About half way between Reno and Las Vegas, in a barren, sun-scorched valley, sits a region that’s straddling the past and the future of humanity’s centuries-old hunt for valuable metals.

It’s a quest that recently caught the attention of a handful of high flying speculators, mining entrepreneurs, risk-embracing investors—and electric car maker Tesla Motors.

These upstarts are drawn to this desolate landscape called Clayton Valley looking for a new American source of lithium, a white metal that’s a key ingredient in batteries that power cell phones, laptops, and increasingly cars. The demand for lithium is increasing dramatically worldwide, as are lithium prices, and much of the global lithium supply comes from huge conglomerates in Chile, Argentina, and Australia.

Albemarle's lithium brine evaporation ponds in Clayton Valley, Nevada.
Albemarle’s lithium brine evaporation ponds in Clayton Valley, Nevada.Photo courtesy of Katie Fehrenbacher/Fortune

But this bleak corner of the world in Nevada is home to the only operating lithium mine in the U.S. By some estimates, it also holds the promise of even greater untapped riches of the valuable metal buried beyond the mine.

That’s what has attracted a slew of lithium entrepreneurs hoping that they’ve bought the winning claims that will strike it rich in “white gold” that’s floating in salty water beneath the surface.

To Tesla, this valley that time forgot is only a three and a half hour drive from its massive battery factory, under construction outside of Reno, Nev. Tesla wants a supply of lithium to fill enough batteries to power 500,000 cars per year by 2020. The locale could also be an opportunity for Tesla to buy the resource from an alternative startup outside of the lithium oligopoly.

A mining community

On the edge of this desolate landscape is the tiny town of Silver Peak. Founded in 1863 as an outpost for silver and gold miners, it’s one of Nevada’s oldest mining communities. A century later the lithium mine, dubbed the Silver Peak mine, was built nearby. It uses thousands of acres of evaporation ponds to slowly uncover the metal.

The preserved post office of Silver Peak, Nevada, a tiny mining community established in 1864.Photo courtesy of Katie Fehrenbacher/Fortune

Today the lithium mine is owned by chemical giant Albemarle ALB , which also has much larger lithium operations in countries like Chile. Albemarle is one of four huge conglomerates that control much of the world’s lithium supply.

During the recession, the mine floundered as the owner concentrated on more profitable operations across the globe. Several years ago the U.S. government, through President Obama’s stimulus program, injected millions of dollars into the Nevada site in an effort to lift domestic lithium production.

From Google Earth, the mine’s sprawling evaporation ponds look like football fields of green-tinged and turquoise pools. They’re the only thing visible from the skies wedged into the desolate basin.

Currently the town—mostly trailers and abandoned shacks—has around 100 residents who still work mostly in mining. A bar called Old School is the only local business and also serves as the town hub. Residents drive ATVs on dusty unpaved roads.

On a sunny afternoon in March, a home proudly flies a Confederate flag; another a pirate-style skull and cross bones. During a brief stop by Old School, the bartender encourages us to help him bring what he says the town needs most: More people.

• • •

[ASSIGNED TASK A]: Repeat word for word the part of the Clayton Valley article running from "A mining community" down to "uncover the metal.".
The Clayton Valley article and the rows come from unrelated sources.

• • •

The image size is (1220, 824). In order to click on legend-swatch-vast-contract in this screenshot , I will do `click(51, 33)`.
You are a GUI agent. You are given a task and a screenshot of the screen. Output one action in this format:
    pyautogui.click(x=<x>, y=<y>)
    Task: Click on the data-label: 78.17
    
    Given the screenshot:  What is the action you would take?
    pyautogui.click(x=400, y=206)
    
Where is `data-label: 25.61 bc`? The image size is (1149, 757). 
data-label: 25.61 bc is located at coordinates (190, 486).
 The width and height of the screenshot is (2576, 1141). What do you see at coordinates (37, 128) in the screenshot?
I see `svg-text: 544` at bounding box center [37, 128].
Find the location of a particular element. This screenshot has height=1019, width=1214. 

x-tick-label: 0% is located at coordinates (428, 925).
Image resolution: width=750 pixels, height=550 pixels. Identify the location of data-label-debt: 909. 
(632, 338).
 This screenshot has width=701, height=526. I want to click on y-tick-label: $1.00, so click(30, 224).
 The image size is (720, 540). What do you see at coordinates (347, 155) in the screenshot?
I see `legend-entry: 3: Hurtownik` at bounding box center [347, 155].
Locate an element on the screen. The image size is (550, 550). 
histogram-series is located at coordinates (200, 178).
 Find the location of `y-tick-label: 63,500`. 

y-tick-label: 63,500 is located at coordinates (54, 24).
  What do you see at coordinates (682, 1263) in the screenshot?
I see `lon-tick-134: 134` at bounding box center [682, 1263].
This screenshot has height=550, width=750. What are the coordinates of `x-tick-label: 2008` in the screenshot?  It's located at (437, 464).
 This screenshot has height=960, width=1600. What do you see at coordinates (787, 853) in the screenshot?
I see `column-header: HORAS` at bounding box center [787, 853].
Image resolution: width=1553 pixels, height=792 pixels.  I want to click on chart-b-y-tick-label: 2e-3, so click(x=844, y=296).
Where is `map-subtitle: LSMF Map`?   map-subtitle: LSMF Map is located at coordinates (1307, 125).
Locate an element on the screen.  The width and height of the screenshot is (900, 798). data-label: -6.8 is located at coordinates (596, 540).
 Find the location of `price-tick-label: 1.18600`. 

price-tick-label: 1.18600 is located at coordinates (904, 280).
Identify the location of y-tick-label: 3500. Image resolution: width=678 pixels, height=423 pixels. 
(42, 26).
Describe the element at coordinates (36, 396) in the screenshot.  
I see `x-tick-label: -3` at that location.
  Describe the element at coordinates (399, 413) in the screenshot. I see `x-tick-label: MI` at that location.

• • •

[ASSIGNED TASK B]: Transcribe the rows exactly, everything from the line containing "Describe the element at coordinates (36, 396)" down to the last line of the rows, including both.

[RESPONSE BOX A]:
A mining community

On the edge of this desolate landscape is the tiny town of Silver Peak. Founded in 1863 as an outpost for silver and gold miners, it’s one of Nevada’s oldest mining communities. A century later the lithium mine, dubbed the Silver Peak mine, was built nearby. It uses thousands of acres of evaporation ponds to slowly uncover the metal.

[RESPONSE BOX B]:
Describe the element at coordinates (36, 396) in the screenshot.  
I see `x-tick-label: -3` at that location.
  Describe the element at coordinates (399, 413) in the screenshot. I see `x-tick-label: MI` at that location.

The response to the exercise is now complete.